“Senator Howard Baker’s famous question, ‘What did the president know and when did he know it?’ is about moral responsibility.
Leaders have a moral responsibility to the people they serve. Those relationships are a leader’s stock in trade and are to be valued above our agendas. For it is through the relationships we develop that we are able to accomplish anything at all.
Our actions set the tone for the whole team. They express our values and our priorities. Above all leadership is something we live.
It’s easy to get trapped in the agenda and forget why we are leading in the first place. The agenda is very visible and exciting. Lost in the agenda, we forget who we are and those we serve.
We can be so focused on the goal that we forget the process. We move so fast we can’t hear our own values. We have to slow down so that our values catch up with our behavior. If we don’t, we make poor judgments, we misplace our loyalties, confuse priorities, and forget the well being of the people we lead and the example we provide. In short, we ask the wrong questions and so we get the wrong answers.
Before we choose to lead and throughout our leadership journey, we need to ask who we are and why we lead? It is that inescapable core that determines our behavior. “
This citation from the LeadershipNow blog is so pertinent to what Sen. Bob Corker, R-Tenn. termed Benghazi-gate that WWTFT is linking to it for our readers.
The commentary cited above focuses on moral responsibility and that is a topic very meaningful for our time. Specifically, the concern is about the Obama administration’s effort to mislead the public about the perpetrators of the sacking of the American consulate and the murder of Ambassador Stevens. Generally, our concerns are much broader.
Leaders are not alone in bearing moral responsibility for their actions. We, the people, are also morally responsible for our behavior.
“We can be so focused on the goal that we forget the process. We move so fast we can’t hear our own values. We have to slow down so that our values catch up with our behavior.”
That seems a good assessment at any time, but especially now. We dare not ignore the process because the process is what determines the character of the nation and in no small measure, its future.
If we don’t take time to consider whether our values comport with the values of our leaders “we make poor judgments, we misplace our loyalties, confuse priorities… In short, we ask the wrong questions and so we get the wrong answers.”
Among the right questions are: Do we value the rule of law, or shelve it for (what we’re told) is a higher good.
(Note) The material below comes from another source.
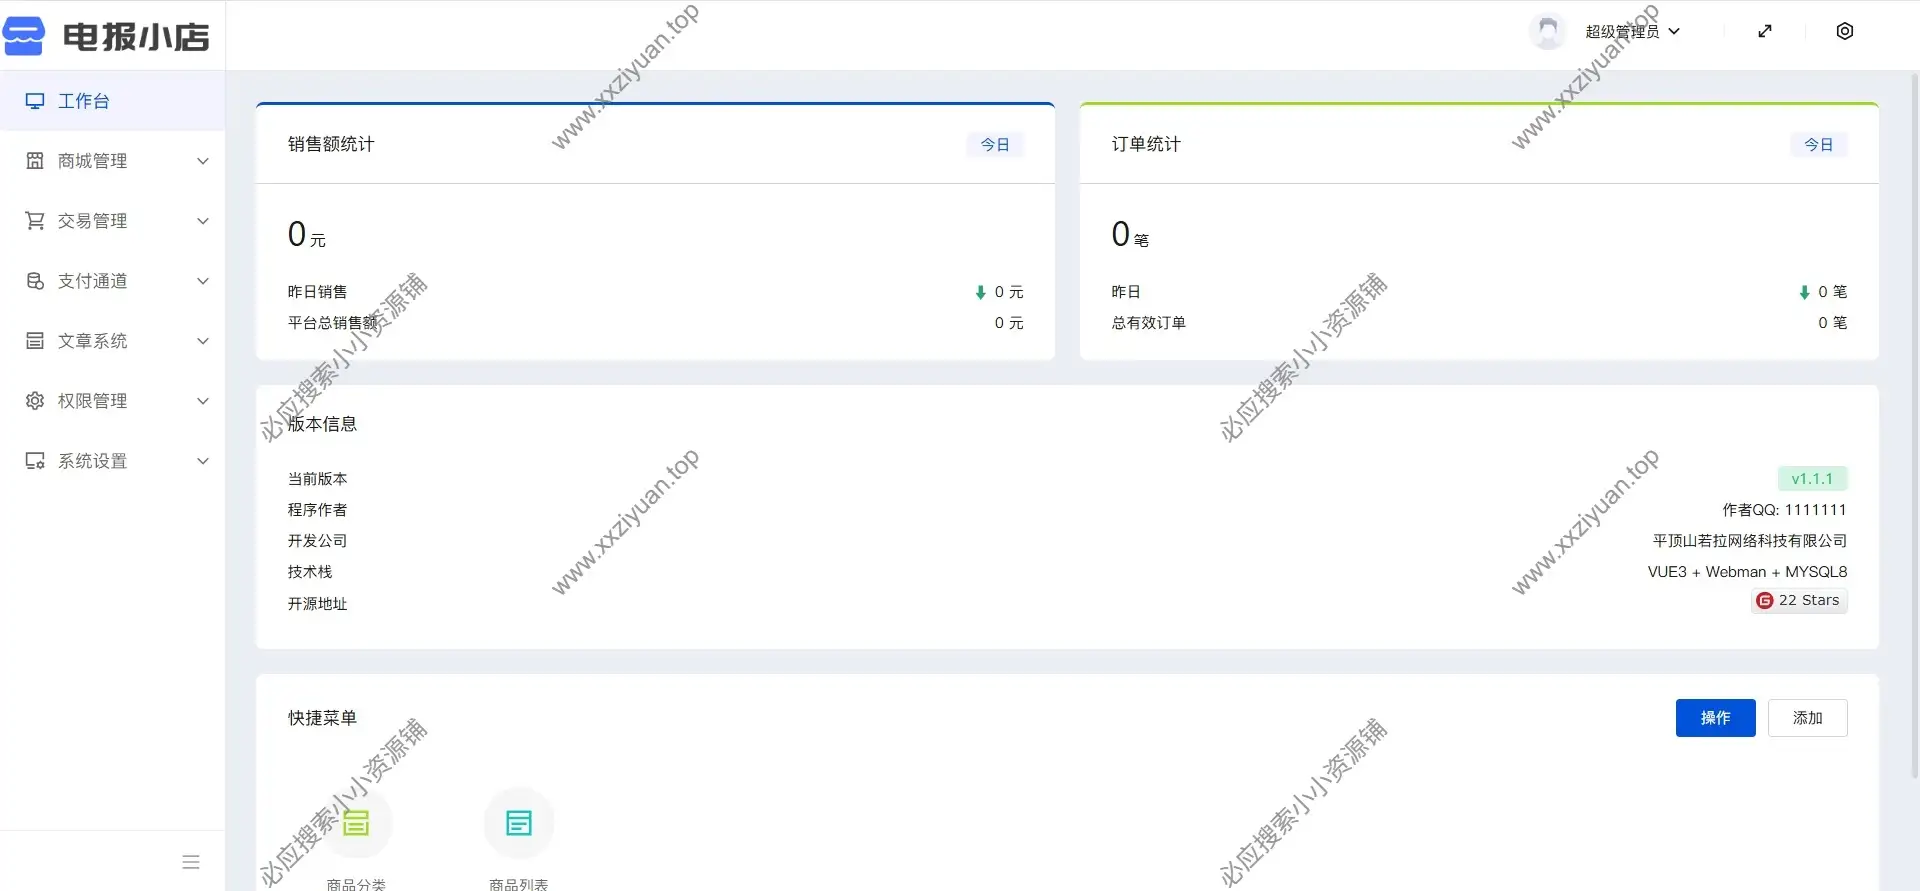
Task: Expand the 商城管理 menu chevron
Action: (203, 161)
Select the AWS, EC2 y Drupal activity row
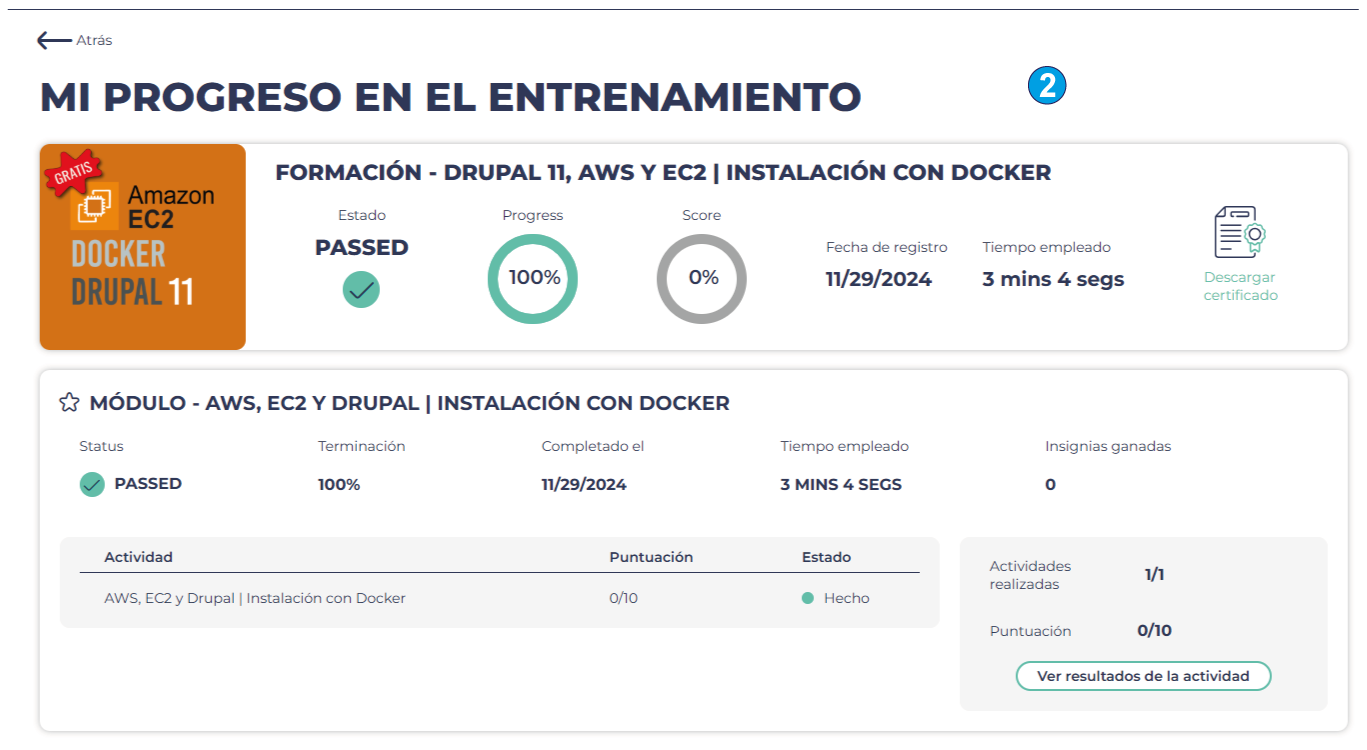The image size is (1367, 750). click(x=255, y=599)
Do we prize free cell phones, loan forgiveness, and redistributing wealth more than the Constitutional prohibitions they breach?
The president’s actions indicate his “values and priorities” and by reflection, those of the executive branch. His use of rhetorical flourishes to obfuscate facts is reflected in the conduct of his campaign as well.
He is a skilled practitioner of situation ethics – his behavior is dictated by what he perceives as the requirements of the moment. Said another way, the end justifies the means, and the end is the retention and extension of power in the pursuit of his political agenda.
When Eric Holder says he will enforce some civil rights laws but not others he is following the president’s lead. When Secretary of Transpiration Ray LaHood says his plan is “to force Americans out of their cars,” he is following the leader. When Secretary of Health and Human Services Kathleen Sebelius treads on the First Amendment she is secure in the knowledge that she does her leader’s bidding. Most recently, the president ordered Immigration and Customs Enforcement to stop enforcing federal immigration law or face disciplinary action. That raises another question that needs asking: If the president can use “executive discretion” to nullify a law, are their any limits to his power?
The query in the title of this post was originally posed by Senator Howard Baker regarding the Watergate break-in. It alluded to a leadership crisis of national proportion. We now face another crisis of leadership, this one of international proportions.
The actions of a president are again being questioned, this time in the weeks leading up to a national election. Was the public misled by Obama and others because the truth exposed a careless disregard for the safety of the consulate and our ambassador, despite evidence that both were at risk?
Was it because the truth contradicted Obama’s campaign claims that the death of bin Laden signified a fatally weakened al Qaeda? These are not inconsequential questions. They go to the heart of Obama’s moral responsibility, that inescapable core that determines his behavior.
The two-part question then is not, what did the president know and when did he know it, but whether we, the people, will permit him to continue leading the nation, and whether his actions express our values and our priorities.